Since the 1960s citation counts have been the standard for judging scholarly contributions and status, but growing awareness of the strategy’s limitations should lead to acceptance of alternative metrics. Citation analysis drawbacks include lack of timeliness, self citation and citations that are superfluous, negative and incomplete, and traditional counts reflect only a small fraction of actual usage. A better categorization of scholarly impact would cover usage, captures, mentions and social media in addition to citations. Metrics should include mentions in blogs and other nontraditional formats, open review forums, electronic book downloads, library circulation counts, bookmarks, tweets and more. Such alternative metrics provide a more complete view of peer response to scholarly writings and better demonstrate the relative position of a research grant applicant and potential for influential work. Altmetrics are readily available, and their value for evaluating scholarly work should be recognized.
impact of scholarly output
Bulletin, April/May 2013
Are Alternative Metrics Still Alternative?

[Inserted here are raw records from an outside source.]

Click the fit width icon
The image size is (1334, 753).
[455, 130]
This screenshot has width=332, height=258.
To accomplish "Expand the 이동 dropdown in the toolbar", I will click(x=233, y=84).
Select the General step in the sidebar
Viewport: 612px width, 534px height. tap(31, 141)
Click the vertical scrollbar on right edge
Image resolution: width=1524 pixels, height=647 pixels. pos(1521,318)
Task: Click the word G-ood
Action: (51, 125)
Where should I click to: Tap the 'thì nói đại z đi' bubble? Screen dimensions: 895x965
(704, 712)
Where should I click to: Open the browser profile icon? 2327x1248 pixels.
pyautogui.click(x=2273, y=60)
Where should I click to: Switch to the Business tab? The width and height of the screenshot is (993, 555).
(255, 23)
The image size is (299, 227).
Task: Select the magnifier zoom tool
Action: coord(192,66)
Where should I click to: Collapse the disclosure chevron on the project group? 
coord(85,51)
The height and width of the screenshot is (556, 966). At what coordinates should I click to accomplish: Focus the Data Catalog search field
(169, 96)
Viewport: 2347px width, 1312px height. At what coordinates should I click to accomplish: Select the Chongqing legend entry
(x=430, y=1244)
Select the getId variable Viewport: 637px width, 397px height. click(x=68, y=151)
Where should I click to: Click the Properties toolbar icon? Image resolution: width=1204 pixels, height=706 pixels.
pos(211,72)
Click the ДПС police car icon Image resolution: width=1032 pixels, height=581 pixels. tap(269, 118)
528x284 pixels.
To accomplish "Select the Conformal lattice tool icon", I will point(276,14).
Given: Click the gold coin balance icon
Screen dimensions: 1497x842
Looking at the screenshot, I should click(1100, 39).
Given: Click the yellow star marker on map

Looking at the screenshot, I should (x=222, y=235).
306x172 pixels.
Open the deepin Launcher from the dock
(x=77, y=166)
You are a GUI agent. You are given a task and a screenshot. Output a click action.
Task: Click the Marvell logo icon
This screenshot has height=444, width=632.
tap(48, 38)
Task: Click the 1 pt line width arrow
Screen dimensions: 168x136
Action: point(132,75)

by Mike Buschman and Andrea Michalek
Citation counts have long been the tried and true measure of academic research usage and impact. Specifically, published articles in prominent journals citing other published articles in other prominent journals equate to prestige and tenure. This scheme for determining impact was developed in the 1960s, and while so much else about collecting and disseminating information has changed since that time, the citation count mechanism continues to dominate the way research is evaluated. Yet, there are many well-known problems with this system.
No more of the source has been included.